= Passage provided =
Employee perks and benefits are often the things that get left behind at times of fast growth or rapid change. And what employees are after right now is a bit different than it was 12 months ago.

These days, companies are offering lots of forward-thinking (and often expensive) benefits – think egg freezing or access to counselling – but you don’t have to break the bank or reinvent the wheel to pull together some perks that will be appreciated across the board.

Here are some tweaks to typical benefits to make them more useful for the way we work today:

1. Switch free snacks for WFH upgrades. 

If you've moved to WFH, you won't be spending money on tea and coffee, fruit bowls or regular team lunches. Consider putting those savings towards small stipends for employees to update their WFH setups. Providing choice on what to spend it on is key. Items like a second monitor, space heater or even some art to brighten their workspace might seem like small things, but can make a world of difference to an at-home office. 

2. Offer flexitime in the place of commuter benefits. 

Commuting may have disappeared, but employers shouldn’t assume that being at a desk by 9am is easier for everyone. Consider leaving start and end times up to employees – as long as they work the right number of total hours, do what’s needed of them and are around for key meetings.

= Tasks for this exercise =
1: Quote the passage on workplace perks word for word, starting at "Employee perks and" and ending at "12 months ago.".
2: According to the passage on workplace perks, what items could employees buy to improve their home offices?
3: Proceed with the passage on workplace perks, picking up after its final sentence.

= Given information =

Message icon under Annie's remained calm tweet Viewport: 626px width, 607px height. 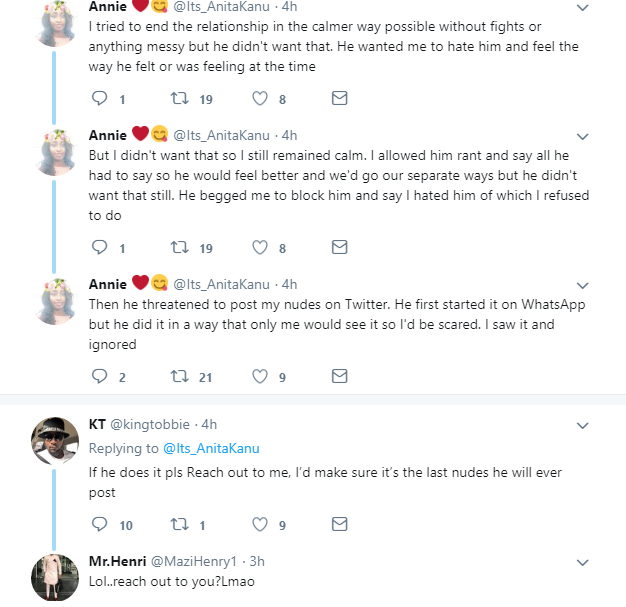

= Answer section =
1:
Employee perks and benefits are often the things that get left behind at times of fast growth or rapid change. And what employees are after right now is a bit different than it was 12 months ago.

2: A second monitor, a space heater, or some art to brighten their workspace.

3:
3. Give people options on retirement contributions. 

Retirement planning is essential, but employees might be more focused on short-term financial obligations like student loan repayments or childcare. So, consider offering options for your team – you’ll likely still be able to make similar tax savings on these alternative contributions as an employer. 

4. Create company holidays instead of more PTO. 

More paid holiday almost always trumps other benefits, but not during a pandemic. Instead, why not do company holidays where everyone on the team takes a day – or more – off at the same time? Knowing they’re not falling behind on work, missing meetings or worrying about a growing inbox of internal tasks will make it easier for employees to switch off and recharge.